After the World War II, the vendors started to sell mini Apam Balik which cooked by the mini frying pan, with the suitable size of pan, the vendors with no need for slicing the pastries. Except the traditional condiments, butter and corn kernels were added in the mini pastry. With the suitable thickness and crisp taste, the mini Apam Balik became the favourite choice of public, the vendors can also adjust the thickness to be in tune with different tastes. To keep peace with the time and develop the niche, chocolate spread, dried meat floss, cheese, ham and even coconut shred started being wrapped into the mini Apam Balik by vendors.
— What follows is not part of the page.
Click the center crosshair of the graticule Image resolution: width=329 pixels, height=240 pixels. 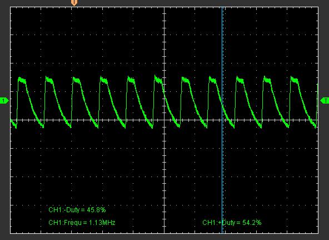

There is a similar snack which sold by the Malay (巫裔) vendors in Malaya, people called that as Apong, Apom or confuse it with Ban Chang Kuih, its name “Apong” or “Apam” source from the “Appam” in Southern India. Apong is the usual food in Malay diners, the vendors will decant the milk rice into the clay pot (砂鍋), then pan-fry the milk rice until it formed. As the special structure of clay pot, Apong has soft centre with crisp edges, and because it tastes a little bland, people are used to enjoy it with seasoning. The Malay vendors deem that Apong sources from Indonesia, and the investigate and verify of Lin Jin Cheng (林金城), a famous Malaysian gourmet also proved that the Apong source from the Pulau Bangka, Indonesia.2 The Hakka who lived in there call the Apong as “Hoklopan” (Chinese is “福佬粄”, means “the pastry of Fujian people”), “Pan”(粄) in Hakka (客家話) has the same meaning as “Kuih” (粿, Kuih is the pronounce in Malay, both “粄” and “粿” are the special snacks in Fujian, which made by sticky rice or rice) in Hokkien (閩南話). “Hoklo” (福佬) refers to the people who come from Fujian. Eventually, Martabak Mains (another name of Apong) in Indonesia is also source from the Ban Chang Kuih which brought to Sumatra by Hakkas, then the snack was spread to the Malay community by Indonesia Malays, it evolved to Apong and became the common snack in the Malay diners.
1、林金城：《知食分子 1》（八打靈：木言社，2011年），頁179-180, 182-183。